[Assigned task] Between the line containing "Task: Maximize the SeniorenNet Chat window" and the line containing "1165x640 pixels." lies a run of lines; give that run again exactly, with both of those lines, and nothing else from the entries below.

[Pixel coordinate grounding data]
◇ ◇ ◇ ◇
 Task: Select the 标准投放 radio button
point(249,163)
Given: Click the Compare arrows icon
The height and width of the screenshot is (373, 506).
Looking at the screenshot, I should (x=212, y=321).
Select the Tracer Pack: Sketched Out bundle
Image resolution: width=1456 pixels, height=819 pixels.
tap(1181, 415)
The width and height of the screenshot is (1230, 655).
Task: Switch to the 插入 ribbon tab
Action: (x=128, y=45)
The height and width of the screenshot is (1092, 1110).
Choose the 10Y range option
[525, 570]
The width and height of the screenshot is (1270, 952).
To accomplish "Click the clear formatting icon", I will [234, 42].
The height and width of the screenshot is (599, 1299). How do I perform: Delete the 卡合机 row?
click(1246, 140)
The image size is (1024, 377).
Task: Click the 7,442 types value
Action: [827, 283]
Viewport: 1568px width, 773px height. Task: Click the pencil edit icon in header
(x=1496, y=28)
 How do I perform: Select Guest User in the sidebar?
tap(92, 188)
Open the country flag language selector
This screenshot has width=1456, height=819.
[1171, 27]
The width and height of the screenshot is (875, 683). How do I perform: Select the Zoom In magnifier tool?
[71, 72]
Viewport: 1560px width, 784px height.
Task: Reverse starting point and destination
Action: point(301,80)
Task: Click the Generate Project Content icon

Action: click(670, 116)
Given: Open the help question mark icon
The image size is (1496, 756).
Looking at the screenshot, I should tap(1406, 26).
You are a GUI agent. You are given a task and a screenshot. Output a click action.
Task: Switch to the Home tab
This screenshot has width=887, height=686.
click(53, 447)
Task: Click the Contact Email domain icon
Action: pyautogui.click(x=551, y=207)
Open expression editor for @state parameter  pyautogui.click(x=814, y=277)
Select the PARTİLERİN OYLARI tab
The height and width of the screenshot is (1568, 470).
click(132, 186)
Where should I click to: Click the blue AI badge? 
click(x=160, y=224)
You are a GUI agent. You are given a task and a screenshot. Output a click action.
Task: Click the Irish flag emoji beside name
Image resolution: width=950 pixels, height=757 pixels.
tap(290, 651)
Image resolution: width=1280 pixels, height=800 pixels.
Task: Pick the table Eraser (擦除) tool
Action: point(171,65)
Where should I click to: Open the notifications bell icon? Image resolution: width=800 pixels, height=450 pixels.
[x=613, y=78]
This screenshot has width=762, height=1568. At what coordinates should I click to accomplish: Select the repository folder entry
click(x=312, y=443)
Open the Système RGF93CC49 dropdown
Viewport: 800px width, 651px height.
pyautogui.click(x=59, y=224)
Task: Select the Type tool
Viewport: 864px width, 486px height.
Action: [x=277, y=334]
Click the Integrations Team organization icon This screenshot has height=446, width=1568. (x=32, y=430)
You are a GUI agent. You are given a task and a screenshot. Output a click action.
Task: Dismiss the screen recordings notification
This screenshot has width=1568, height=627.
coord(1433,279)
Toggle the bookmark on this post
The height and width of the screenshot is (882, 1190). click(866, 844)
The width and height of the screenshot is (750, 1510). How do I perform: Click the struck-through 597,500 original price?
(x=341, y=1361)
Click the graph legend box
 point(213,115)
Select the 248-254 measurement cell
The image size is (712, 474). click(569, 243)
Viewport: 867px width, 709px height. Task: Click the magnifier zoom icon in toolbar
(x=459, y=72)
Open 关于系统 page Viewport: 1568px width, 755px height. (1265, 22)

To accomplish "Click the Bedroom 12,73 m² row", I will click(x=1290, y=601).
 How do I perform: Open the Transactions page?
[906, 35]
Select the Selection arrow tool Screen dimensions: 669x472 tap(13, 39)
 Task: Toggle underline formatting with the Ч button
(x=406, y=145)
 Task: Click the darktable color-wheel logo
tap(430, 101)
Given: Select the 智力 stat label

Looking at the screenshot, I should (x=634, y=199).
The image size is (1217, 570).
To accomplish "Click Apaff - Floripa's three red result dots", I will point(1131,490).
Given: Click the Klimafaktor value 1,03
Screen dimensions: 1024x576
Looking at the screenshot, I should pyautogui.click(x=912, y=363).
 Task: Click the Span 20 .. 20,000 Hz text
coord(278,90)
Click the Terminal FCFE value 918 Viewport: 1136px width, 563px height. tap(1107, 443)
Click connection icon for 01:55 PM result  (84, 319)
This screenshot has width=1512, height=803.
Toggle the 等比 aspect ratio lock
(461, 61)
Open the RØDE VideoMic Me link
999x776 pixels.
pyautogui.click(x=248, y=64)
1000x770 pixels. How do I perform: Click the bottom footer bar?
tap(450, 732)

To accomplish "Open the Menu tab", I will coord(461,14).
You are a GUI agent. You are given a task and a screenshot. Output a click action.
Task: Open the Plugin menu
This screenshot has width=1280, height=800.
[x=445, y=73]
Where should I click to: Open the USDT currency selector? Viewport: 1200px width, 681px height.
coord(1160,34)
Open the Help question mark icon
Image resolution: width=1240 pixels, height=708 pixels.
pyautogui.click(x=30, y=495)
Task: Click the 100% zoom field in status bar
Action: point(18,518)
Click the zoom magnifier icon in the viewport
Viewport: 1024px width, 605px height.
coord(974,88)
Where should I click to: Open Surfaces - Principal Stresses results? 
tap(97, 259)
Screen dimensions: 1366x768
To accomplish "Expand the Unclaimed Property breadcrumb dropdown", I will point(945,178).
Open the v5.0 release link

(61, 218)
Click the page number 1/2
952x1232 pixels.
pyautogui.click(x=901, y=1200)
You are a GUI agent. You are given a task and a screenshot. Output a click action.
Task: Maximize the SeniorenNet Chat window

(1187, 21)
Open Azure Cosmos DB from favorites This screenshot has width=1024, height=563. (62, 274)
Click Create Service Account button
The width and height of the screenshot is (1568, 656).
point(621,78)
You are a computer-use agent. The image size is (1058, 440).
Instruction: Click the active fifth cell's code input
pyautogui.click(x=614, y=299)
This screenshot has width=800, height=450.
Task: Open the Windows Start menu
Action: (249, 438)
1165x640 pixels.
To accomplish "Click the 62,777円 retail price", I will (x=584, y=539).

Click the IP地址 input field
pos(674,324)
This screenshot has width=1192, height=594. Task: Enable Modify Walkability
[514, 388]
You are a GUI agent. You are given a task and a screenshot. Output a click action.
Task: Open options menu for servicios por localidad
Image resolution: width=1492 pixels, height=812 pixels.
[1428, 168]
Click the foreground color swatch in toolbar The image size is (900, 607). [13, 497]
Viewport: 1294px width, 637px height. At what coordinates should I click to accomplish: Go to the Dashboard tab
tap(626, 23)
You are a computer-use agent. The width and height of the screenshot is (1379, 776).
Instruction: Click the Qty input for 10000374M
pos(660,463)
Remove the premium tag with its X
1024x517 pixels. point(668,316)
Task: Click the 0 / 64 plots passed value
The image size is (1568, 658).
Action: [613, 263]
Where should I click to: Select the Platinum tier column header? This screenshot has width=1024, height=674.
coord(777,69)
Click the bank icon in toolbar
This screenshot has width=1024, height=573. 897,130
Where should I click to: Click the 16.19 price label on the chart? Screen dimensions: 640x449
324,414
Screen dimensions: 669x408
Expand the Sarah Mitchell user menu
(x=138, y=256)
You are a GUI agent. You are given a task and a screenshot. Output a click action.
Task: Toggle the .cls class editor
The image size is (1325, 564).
◇ ◇ ◇ ◇
[Written reply]
Task: Maximize the SeniorenNet Chat window

(1187, 21)
Open Azure Cosmos DB from favorites This screenshot has width=1024, height=563. (62, 274)
Click Create Service Account button
The width and height of the screenshot is (1568, 656).
point(621,78)
You are a computer-use agent. The image size is (1058, 440).
Instruction: Click the active fifth cell's code input
pyautogui.click(x=614, y=299)
This screenshot has width=800, height=450.
Task: Open the Windows Start menu
Action: (249, 438)
1165x640 pixels.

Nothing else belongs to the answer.